Proposition 83 & Information sources 16 Oct 2006 01:35 pm

“Ousting sex offenders” map

The Contra Costa Times has published an interactive map showing the parts of the Bay Area that would be off-limits to sex offenders if the tough 2000-foot residency provision in Proposition 83 go into effect if, as expected, the measure is approved by voters in three weeks. It’s an excellent representation of the effect that the measure would have on a particular region of the state. A statewide map would be even better.

The Contra Costa Times also runs an article on Proposition 83 today, with the following key paragraph:

To legal scholars and critics, including some sex-crime detectives and prosecutors, [the 2000-foot provision] present[s] serious concerns. Among them:

* Whether Prop. 83 would apply to already convicted sex offenders — the thousands now behind bars, on probation or parole, or even the tens of thousands who have been free of the criminal justice system for years, living in the community, some of them homeowners.

* That it would too broadly restrict where all registered offenders can live, including those whose convictions were for sex crimes against adults.

* That it would cross a constitutional line into public banishment if registered offenders could find nowhere to live in most of the state’s population centers — as maps produced by the state Senate suggest.

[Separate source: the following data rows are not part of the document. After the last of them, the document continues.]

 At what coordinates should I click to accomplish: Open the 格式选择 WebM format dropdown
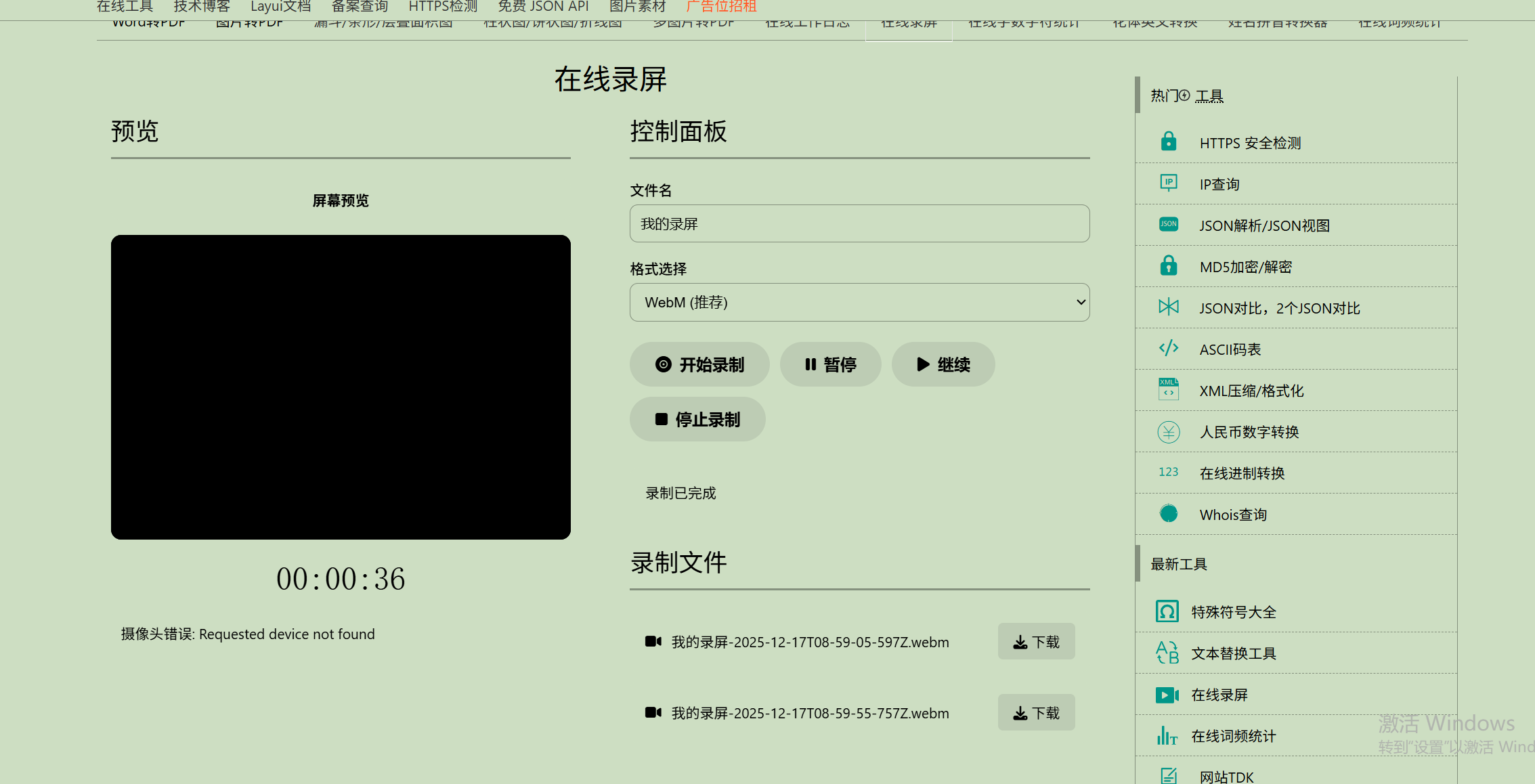pyautogui.click(x=859, y=303)
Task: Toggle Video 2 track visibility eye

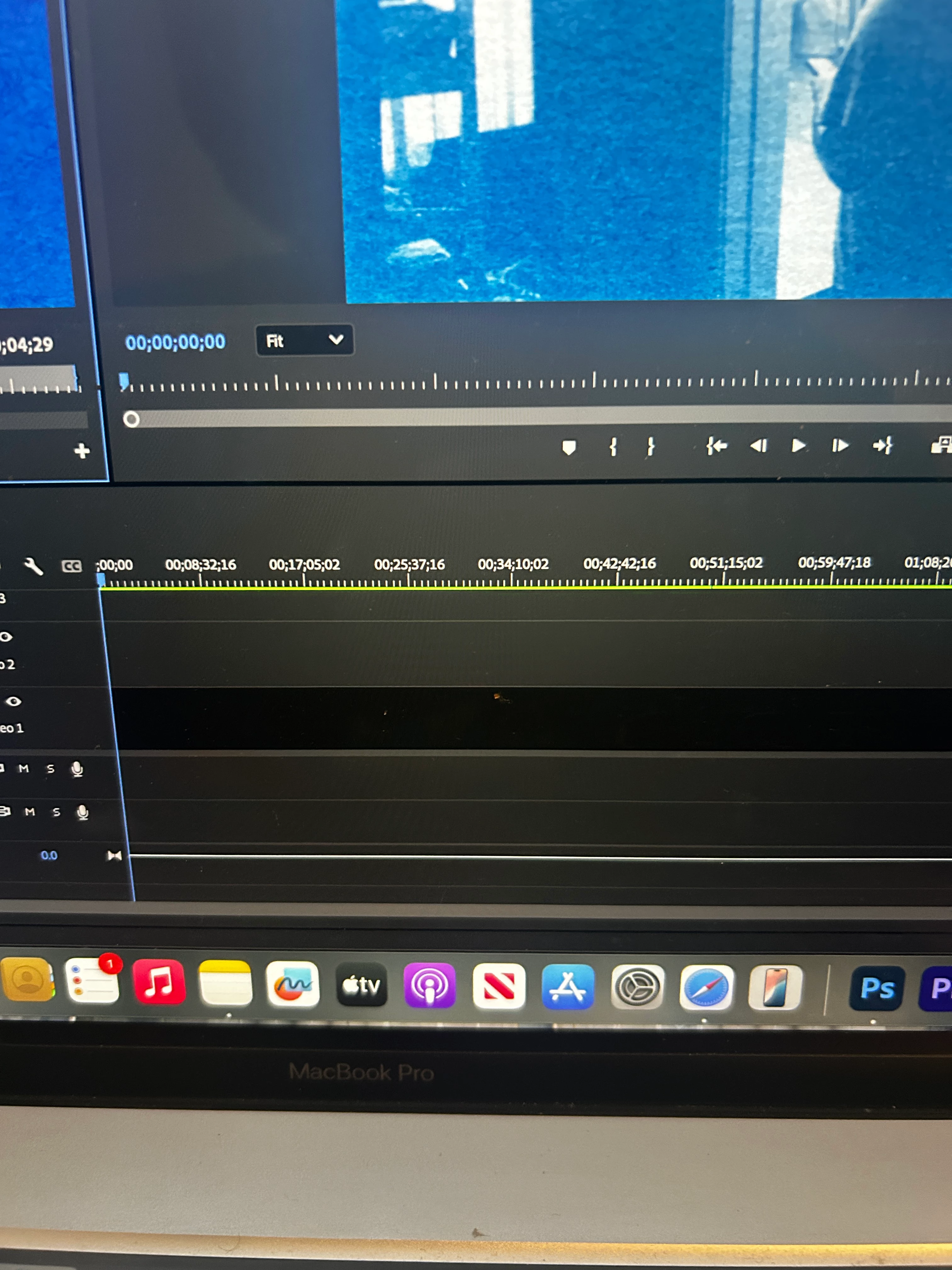Action: tap(6, 637)
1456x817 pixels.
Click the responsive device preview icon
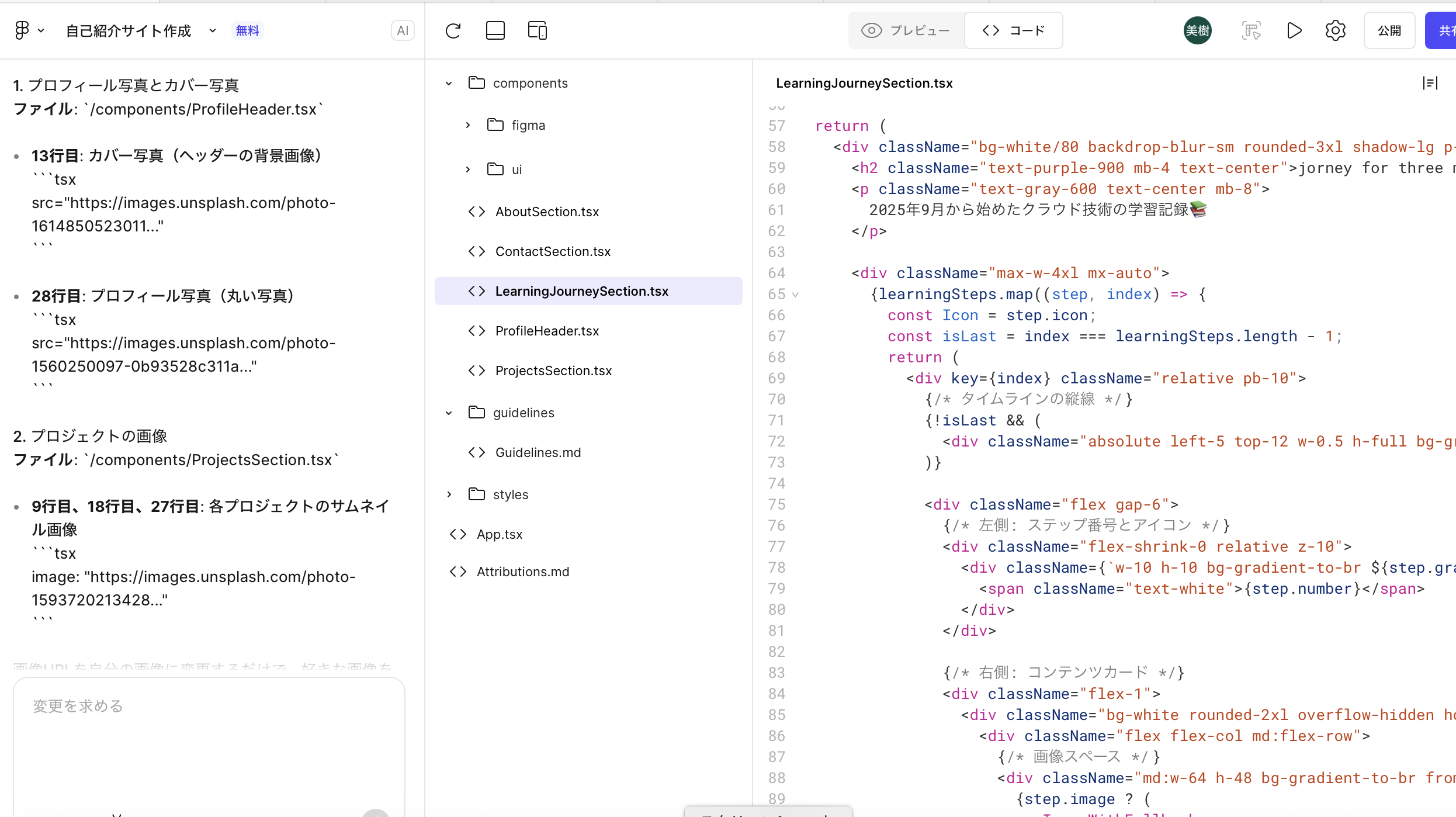[x=537, y=30]
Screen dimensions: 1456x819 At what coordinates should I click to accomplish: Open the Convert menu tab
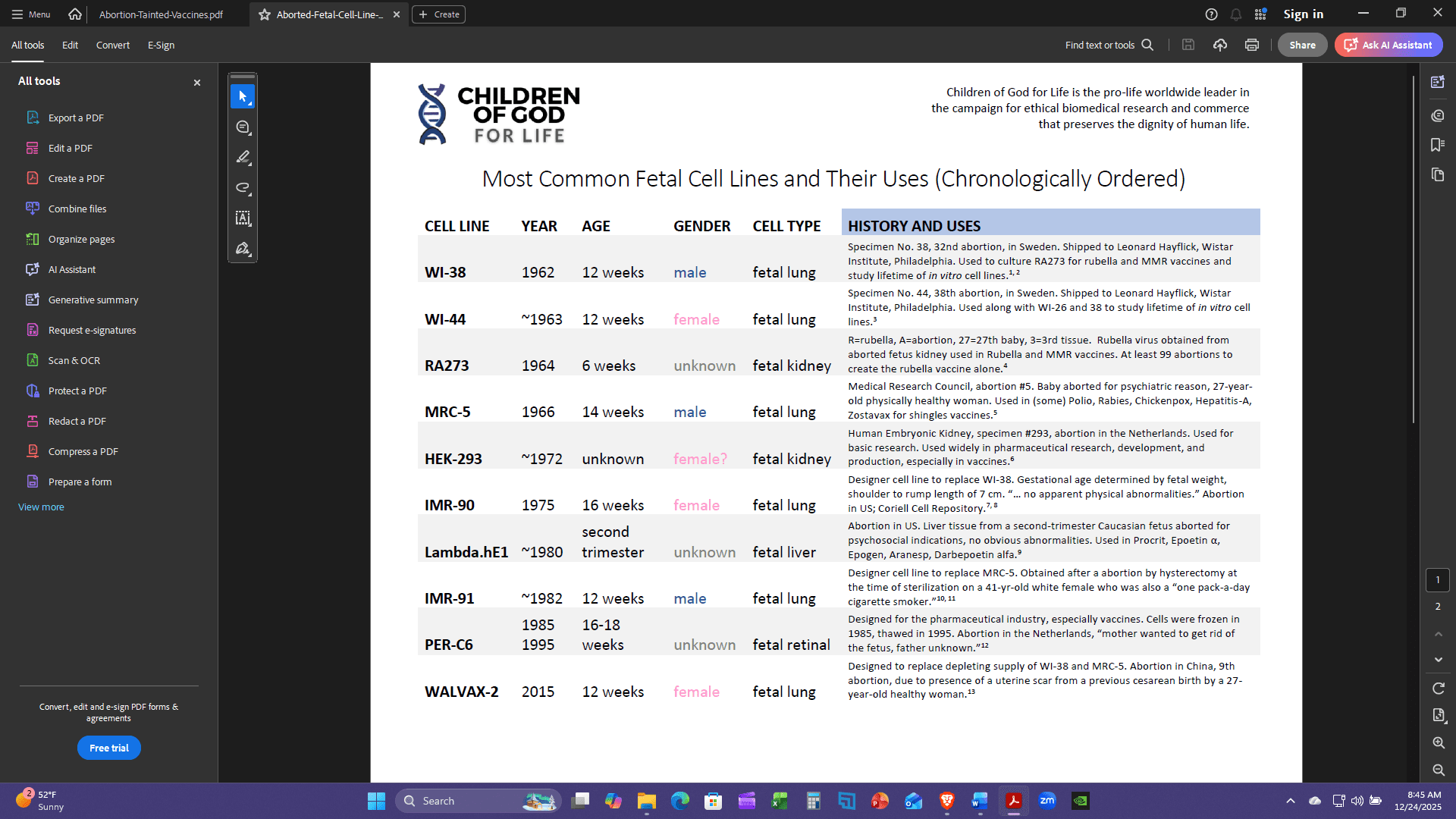112,46

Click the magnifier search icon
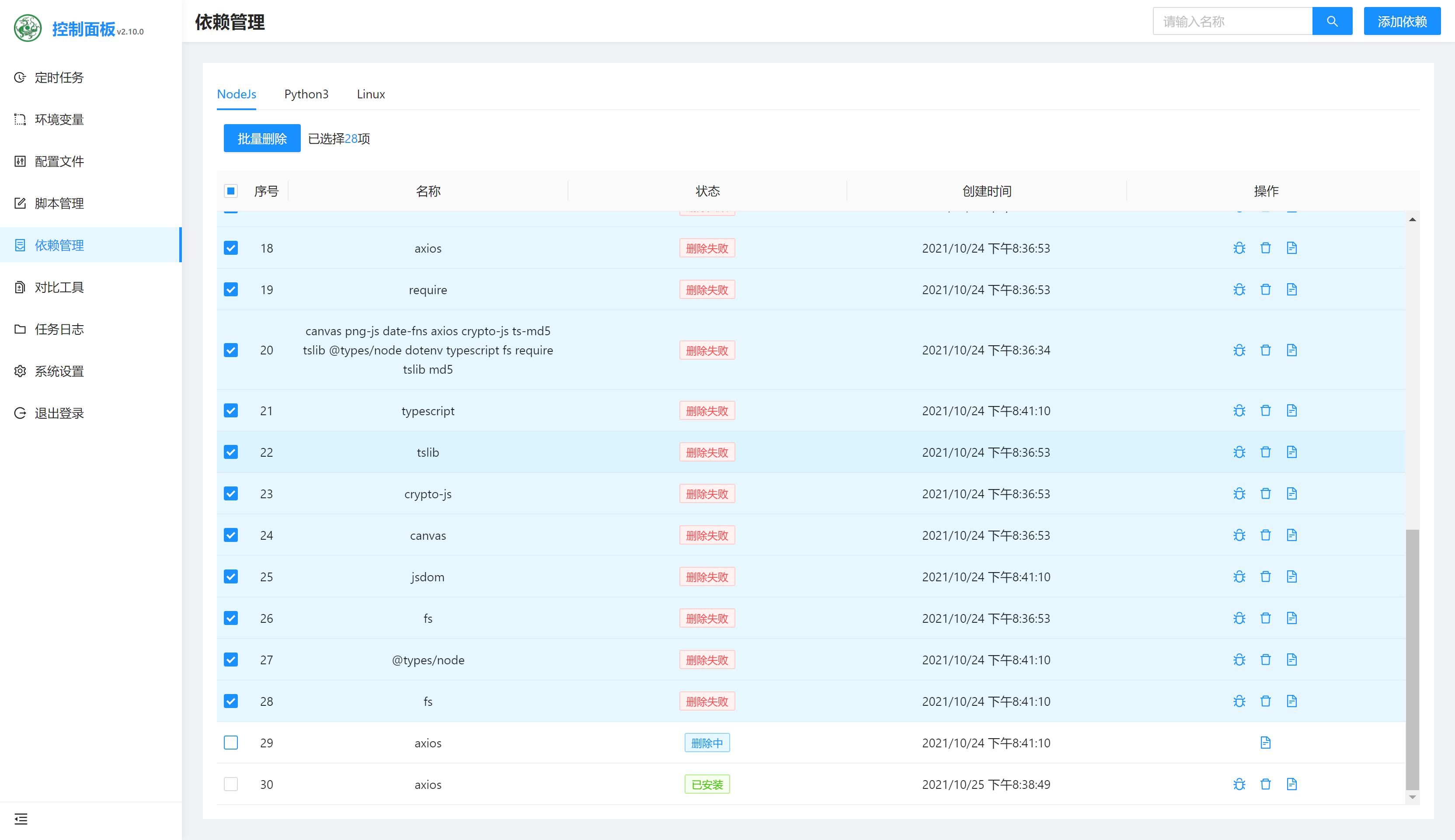click(1332, 21)
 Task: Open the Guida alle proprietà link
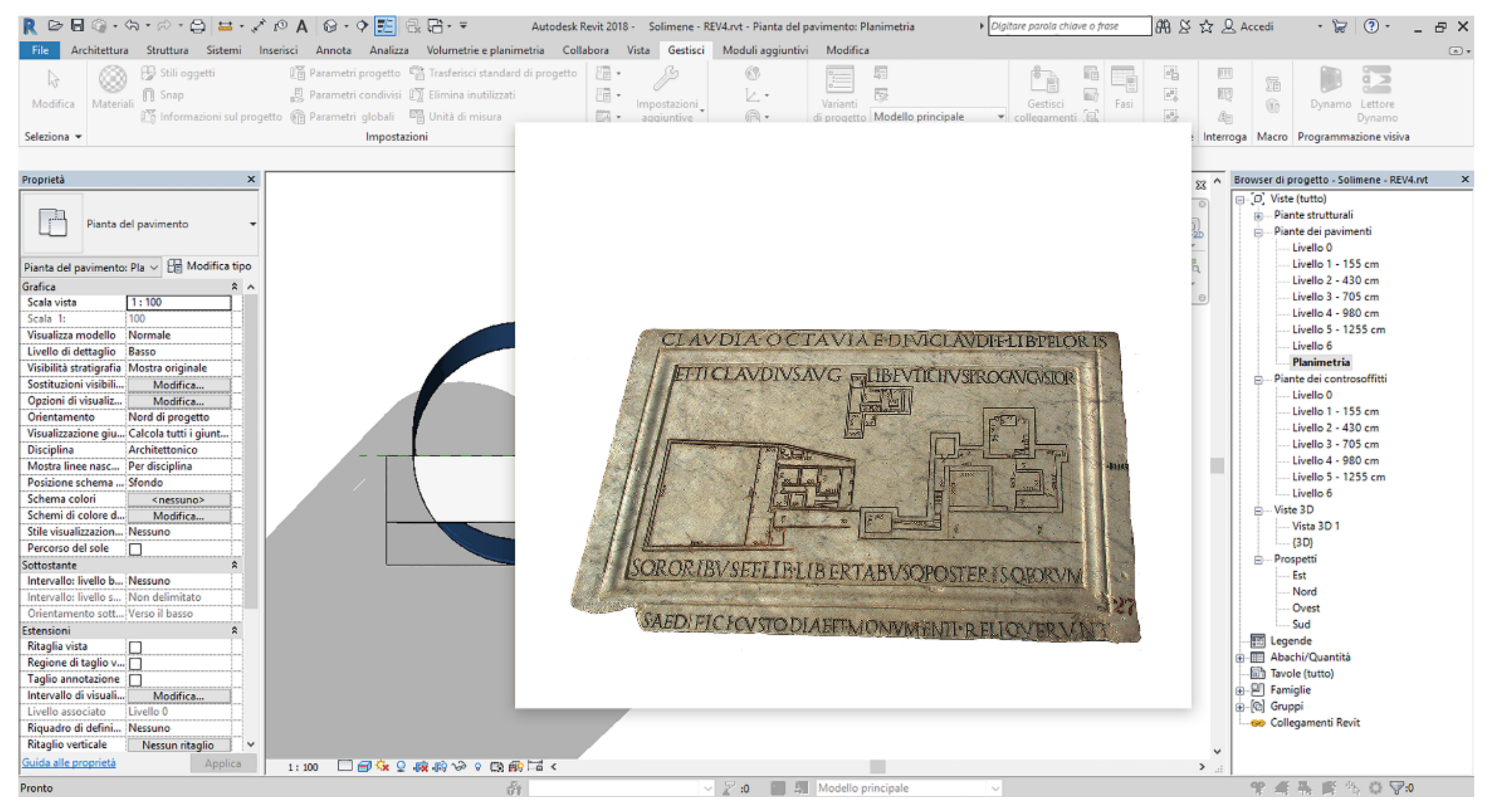69,762
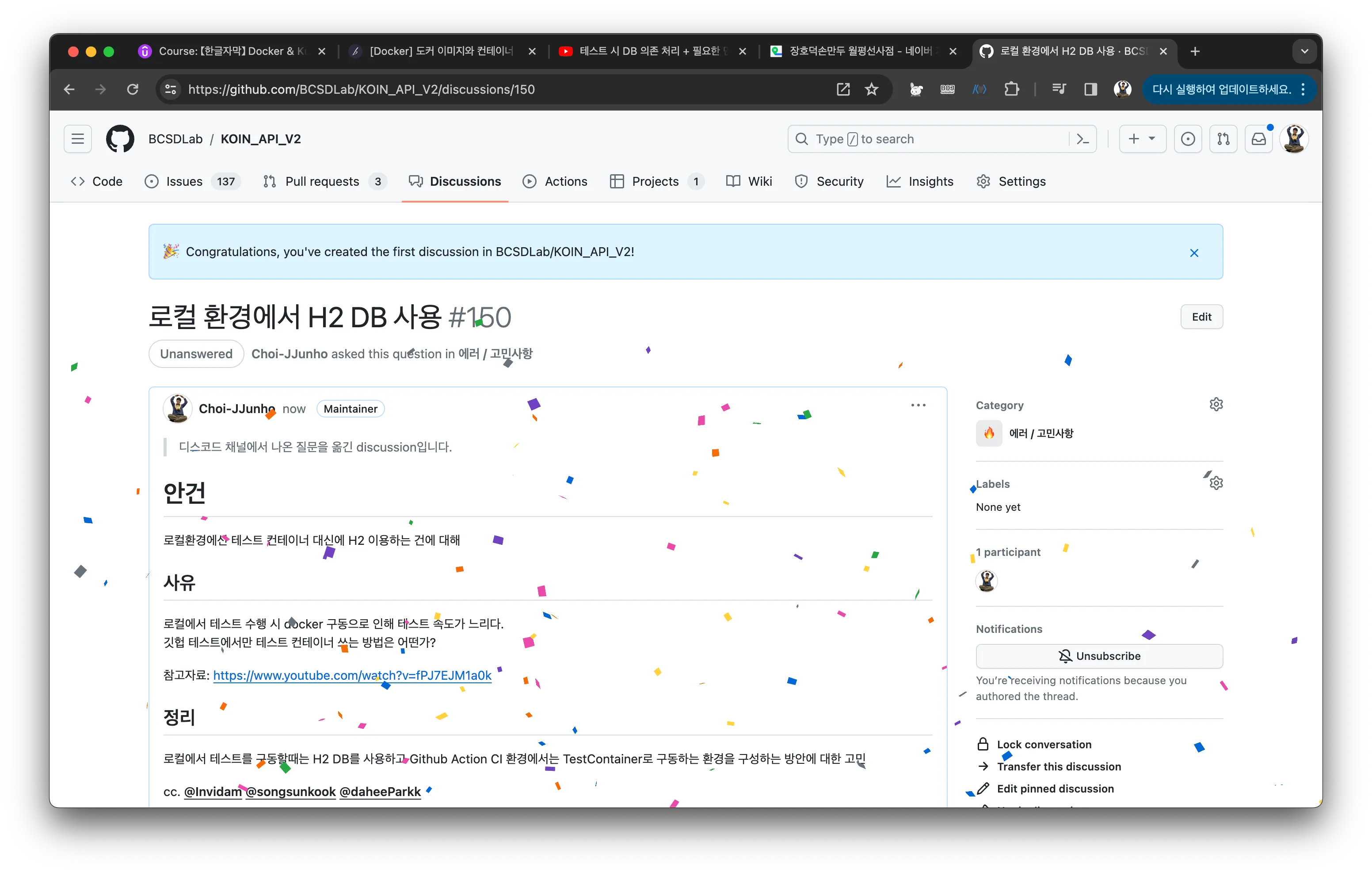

The article goes on to quote an expert in Ohio, where a 1000-foot sex-offender residency law was enacted in 2003, as saying, “What’s going to happen is that communities are going to go so far [in enacting their own more restrictive variations] that the Supreme Court’s going to have no choice but to step in.”

Consult our Hot Topic page on Proposition 83 for more information, including to a link to a study from the Stanford Criminal Justice Center Sentencing and Corrections Policy Project that goes into detail about the limits that will be imposed on sex offenders by Proposition 83 — including misdemeanor sex offenders, not just those convicted of felonies.